Opinion
2012-05-31
John C. Klotz, New York, for Glenn Storman, appellant/respondent. Michael A. Cardozo, Corporation Counsel, New York (Fay Ng of counsel), for New York City Department of Education, respondent/appellant.
John C. Klotz, New York, for Glenn Storman, appellant/respondent. Michael A. Cardozo, Corporation Counsel, New York (Fay Ng of counsel), for New York City Department of Education, respondent/appellant.
, J.P., CATTERSON, DeGRASSE, RICHTER, MANZANET–DANIELS, JJ.

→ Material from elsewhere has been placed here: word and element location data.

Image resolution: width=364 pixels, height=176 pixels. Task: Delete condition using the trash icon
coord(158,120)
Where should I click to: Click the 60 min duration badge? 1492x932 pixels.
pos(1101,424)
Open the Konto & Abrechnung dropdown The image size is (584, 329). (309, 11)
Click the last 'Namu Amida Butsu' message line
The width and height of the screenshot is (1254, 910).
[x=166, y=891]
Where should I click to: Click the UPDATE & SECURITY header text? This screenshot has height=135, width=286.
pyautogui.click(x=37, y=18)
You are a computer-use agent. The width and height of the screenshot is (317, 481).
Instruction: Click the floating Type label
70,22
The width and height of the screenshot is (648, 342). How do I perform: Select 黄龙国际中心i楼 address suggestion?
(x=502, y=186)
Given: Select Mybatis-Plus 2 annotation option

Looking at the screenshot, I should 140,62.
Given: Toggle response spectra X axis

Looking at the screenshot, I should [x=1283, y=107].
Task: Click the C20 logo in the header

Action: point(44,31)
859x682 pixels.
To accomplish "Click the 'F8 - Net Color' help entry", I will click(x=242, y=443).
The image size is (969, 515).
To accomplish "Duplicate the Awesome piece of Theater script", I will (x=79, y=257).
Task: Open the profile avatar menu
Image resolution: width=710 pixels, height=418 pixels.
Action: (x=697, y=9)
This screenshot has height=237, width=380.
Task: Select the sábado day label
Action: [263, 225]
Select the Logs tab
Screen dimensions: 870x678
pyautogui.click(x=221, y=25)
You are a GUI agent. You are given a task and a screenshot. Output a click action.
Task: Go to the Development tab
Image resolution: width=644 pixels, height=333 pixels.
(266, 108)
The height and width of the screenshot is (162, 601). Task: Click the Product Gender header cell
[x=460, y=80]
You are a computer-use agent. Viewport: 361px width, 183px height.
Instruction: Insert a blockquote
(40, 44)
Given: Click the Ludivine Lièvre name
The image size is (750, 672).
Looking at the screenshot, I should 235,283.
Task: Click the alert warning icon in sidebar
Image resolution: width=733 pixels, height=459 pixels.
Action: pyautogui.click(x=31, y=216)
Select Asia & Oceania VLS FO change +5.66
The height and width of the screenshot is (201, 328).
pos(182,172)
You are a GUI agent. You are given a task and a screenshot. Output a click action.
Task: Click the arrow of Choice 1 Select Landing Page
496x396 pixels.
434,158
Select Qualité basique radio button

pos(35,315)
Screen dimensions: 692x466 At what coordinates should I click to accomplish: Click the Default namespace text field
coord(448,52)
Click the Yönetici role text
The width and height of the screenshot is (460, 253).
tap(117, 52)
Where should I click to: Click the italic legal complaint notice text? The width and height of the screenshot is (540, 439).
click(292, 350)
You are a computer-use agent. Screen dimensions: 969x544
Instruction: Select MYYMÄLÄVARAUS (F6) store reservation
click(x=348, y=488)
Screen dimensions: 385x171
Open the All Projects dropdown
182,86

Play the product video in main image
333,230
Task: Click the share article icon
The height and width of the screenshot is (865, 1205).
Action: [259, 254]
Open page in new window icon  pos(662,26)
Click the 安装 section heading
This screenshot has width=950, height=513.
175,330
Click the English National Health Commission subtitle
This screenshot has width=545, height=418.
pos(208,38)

Order, Supreme Court, New York County (Shirley Werner Kornreich, J.), entered November 29, 2010, which, among other things, granted petitioner's motion to hold respondent Department of Education (DOE) in contempt for its alleged failure to comply with a judgment, same court and Justice, entered May 19, 2009 (May judgment), unanimously reversed, on the law, without costs, and the motion denied. Judgment, Supreme Court, New York County (Alexander W. Hunter, Jr., J.), entered September 9, 2011, denying the petition to annul a determination of respondent DOE, dated October 29, 2010, which sustained petitioner's unsatisfactory rating for the 2007–2008 school year, and dismissing the proceeding brought pursuant to CPLR article 78, unanimously affirmed, without costs.
In the interest of justice, we nostra sponte grant DOE leave to appeal from the contempt order of May 19, 2009, which was “made in a proceeding against a body or officer pursuant to article 78” and therefore was not appealable as of right (CPLR 5701[b][1]; see Matter of Whitfield v. Bailey, 91 A.D.3d 491, 492, 939 N.Y.S.2d 2 [2012] ).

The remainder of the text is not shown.